## Task details
The expected output is the exact lines from the one containing "[Visit the Silktide" through the end of the data, inclusive, and nothing else.

## Record excerpts
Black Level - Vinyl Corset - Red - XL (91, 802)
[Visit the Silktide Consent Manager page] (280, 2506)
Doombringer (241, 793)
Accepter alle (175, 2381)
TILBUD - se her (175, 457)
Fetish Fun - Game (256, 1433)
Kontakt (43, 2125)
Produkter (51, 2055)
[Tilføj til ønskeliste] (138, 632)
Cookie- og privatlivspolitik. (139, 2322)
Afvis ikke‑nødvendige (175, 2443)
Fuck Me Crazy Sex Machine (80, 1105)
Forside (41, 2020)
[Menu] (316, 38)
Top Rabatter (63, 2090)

## Solution to the problem
[Visit the Silktide Consent Manager page] (280, 2506)
Doombringer (241, 793)
Accepter alle (175, 2381)
TILBUD - se her (175, 457)
Fetish Fun - Game (256, 1433)
Kontakt (43, 2125)
Produkter (51, 2055)
[Tilføj til ønskeliste] (138, 632)
Cookie- og privatlivspolitik. (139, 2322)
Afvis ikke‑nødvendige (175, 2443)
Fuck Me Crazy Sex Machine (80, 1105)
Forside (41, 2020)
[Menu] (316, 38)
Top Rabatter (63, 2090)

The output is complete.